Your objective:
Using the records below, transcribe word for word the stretch from the line that contains "Click the 部门群组 input box" through the line that contains "Task: Click the 33 replies count", both end lines included, and nothing else.
--- Records to process Enclosed Below ---
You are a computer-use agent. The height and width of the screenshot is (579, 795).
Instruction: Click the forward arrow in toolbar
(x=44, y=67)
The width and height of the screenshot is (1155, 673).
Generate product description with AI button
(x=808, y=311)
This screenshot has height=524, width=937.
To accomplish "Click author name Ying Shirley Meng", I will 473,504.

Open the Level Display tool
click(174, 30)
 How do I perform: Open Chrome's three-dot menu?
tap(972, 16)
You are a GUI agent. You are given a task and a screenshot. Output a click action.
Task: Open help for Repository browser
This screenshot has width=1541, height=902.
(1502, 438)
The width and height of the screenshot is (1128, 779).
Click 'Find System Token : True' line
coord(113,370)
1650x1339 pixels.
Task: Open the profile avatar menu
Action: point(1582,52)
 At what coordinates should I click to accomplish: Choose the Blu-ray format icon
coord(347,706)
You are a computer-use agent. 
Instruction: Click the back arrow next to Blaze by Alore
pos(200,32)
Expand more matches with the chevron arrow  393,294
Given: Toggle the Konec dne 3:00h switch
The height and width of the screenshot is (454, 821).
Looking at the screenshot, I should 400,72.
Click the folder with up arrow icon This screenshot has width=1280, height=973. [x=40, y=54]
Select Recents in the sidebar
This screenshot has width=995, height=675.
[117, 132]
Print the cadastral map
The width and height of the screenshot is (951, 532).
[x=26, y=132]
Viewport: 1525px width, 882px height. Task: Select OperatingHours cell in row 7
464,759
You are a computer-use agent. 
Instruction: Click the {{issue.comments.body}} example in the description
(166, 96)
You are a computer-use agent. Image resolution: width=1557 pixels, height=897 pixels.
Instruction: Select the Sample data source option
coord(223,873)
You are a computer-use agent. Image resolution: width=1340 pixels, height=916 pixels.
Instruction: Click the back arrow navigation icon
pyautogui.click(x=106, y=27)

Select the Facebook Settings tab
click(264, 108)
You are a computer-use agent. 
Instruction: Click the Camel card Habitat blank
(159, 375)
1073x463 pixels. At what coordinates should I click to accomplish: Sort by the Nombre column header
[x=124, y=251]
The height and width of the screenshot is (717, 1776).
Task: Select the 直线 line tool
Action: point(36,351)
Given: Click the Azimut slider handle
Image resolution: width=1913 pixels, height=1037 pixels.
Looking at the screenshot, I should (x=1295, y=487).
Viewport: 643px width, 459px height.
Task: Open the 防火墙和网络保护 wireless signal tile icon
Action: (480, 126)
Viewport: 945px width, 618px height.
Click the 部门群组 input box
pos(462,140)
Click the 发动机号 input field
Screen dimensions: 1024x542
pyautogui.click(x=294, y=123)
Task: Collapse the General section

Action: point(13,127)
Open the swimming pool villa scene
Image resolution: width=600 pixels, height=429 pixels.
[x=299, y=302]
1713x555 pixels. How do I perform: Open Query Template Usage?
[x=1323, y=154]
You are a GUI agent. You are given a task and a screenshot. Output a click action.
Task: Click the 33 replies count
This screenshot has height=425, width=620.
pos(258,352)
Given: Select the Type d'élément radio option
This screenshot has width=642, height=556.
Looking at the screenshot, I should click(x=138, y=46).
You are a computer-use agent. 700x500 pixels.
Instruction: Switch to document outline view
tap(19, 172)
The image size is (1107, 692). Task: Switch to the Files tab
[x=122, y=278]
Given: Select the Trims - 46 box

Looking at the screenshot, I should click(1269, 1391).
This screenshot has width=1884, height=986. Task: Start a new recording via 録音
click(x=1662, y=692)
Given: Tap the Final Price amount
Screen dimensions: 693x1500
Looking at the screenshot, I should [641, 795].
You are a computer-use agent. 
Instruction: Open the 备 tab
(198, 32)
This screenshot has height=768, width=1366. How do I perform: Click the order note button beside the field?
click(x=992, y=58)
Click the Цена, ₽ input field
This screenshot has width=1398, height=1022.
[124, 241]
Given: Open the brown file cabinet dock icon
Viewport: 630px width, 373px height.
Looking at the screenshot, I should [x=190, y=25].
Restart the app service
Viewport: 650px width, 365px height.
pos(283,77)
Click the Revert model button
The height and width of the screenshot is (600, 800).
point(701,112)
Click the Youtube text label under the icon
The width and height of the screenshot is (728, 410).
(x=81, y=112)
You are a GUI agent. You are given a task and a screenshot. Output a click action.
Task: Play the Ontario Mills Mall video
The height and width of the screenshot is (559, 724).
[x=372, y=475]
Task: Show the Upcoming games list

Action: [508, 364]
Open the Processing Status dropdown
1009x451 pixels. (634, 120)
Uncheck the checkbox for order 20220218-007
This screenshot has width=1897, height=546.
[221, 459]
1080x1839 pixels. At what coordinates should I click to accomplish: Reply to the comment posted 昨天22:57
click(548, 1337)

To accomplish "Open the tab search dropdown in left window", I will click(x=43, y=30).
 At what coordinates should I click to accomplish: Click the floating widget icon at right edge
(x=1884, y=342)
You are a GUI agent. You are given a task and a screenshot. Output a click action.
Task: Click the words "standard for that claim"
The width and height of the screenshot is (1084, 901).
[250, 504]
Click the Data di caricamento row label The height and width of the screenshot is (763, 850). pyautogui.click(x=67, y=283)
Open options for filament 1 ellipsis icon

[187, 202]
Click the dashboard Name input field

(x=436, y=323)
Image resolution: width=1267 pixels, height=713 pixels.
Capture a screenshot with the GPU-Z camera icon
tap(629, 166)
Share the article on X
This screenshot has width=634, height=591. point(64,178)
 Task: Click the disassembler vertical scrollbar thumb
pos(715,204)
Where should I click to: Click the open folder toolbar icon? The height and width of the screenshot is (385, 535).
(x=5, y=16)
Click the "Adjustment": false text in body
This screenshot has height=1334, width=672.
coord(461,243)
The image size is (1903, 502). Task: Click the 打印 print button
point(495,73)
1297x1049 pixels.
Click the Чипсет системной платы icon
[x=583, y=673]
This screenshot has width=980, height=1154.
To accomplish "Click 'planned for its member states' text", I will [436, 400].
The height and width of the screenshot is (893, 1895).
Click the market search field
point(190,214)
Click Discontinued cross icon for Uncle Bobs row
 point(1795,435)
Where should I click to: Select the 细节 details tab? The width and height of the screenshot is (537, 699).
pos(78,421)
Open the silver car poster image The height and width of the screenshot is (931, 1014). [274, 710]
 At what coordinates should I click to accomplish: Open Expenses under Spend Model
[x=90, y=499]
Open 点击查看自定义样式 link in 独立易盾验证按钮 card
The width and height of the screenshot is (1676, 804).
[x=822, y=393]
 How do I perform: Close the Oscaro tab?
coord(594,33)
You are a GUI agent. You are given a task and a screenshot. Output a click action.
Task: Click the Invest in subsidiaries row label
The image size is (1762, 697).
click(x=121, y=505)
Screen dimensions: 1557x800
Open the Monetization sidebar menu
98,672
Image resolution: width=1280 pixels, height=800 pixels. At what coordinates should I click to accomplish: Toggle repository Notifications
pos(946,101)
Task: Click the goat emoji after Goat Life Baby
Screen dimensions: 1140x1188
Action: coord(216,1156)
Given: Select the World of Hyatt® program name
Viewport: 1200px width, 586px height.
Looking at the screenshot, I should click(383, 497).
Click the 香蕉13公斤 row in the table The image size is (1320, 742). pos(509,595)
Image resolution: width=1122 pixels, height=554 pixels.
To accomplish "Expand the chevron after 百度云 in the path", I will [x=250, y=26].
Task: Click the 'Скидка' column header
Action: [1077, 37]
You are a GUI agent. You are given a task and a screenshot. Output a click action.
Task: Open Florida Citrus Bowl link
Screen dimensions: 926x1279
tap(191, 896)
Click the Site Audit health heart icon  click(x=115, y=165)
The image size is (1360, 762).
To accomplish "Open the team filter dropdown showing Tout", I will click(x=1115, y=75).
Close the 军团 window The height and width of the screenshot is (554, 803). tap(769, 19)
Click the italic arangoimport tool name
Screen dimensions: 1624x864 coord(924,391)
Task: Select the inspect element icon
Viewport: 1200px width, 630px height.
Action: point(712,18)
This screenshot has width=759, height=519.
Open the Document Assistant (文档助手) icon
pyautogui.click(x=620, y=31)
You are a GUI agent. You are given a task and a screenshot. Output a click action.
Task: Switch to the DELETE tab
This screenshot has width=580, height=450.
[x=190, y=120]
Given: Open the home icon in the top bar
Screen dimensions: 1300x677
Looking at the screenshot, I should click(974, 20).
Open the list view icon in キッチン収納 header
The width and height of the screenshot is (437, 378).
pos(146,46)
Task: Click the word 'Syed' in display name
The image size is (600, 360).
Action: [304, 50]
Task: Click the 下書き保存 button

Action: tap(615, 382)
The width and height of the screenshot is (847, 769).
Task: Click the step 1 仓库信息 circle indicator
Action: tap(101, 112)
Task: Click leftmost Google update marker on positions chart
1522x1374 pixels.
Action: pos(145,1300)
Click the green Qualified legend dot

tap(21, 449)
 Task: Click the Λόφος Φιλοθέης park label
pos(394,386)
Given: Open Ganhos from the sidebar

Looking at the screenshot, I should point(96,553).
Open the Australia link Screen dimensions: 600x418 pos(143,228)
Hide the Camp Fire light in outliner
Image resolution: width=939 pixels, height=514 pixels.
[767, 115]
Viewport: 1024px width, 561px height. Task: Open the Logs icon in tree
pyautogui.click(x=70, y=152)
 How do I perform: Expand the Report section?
--- End of Enclosed Records to process ---
Answer to this problem:
Click the 部门群组 input box
pos(462,140)
Click the 发动机号 input field
Screen dimensions: 1024x542
pyautogui.click(x=294, y=123)
Task: Collapse the General section

Action: point(13,127)
Open the swimming pool villa scene
Image resolution: width=600 pixels, height=429 pixels.
[x=299, y=302]
1713x555 pixels. How do I perform: Open Query Template Usage?
[x=1323, y=154]
You are a GUI agent. You are given a task and a screenshot. Output a click action.
Task: Click the 33 replies count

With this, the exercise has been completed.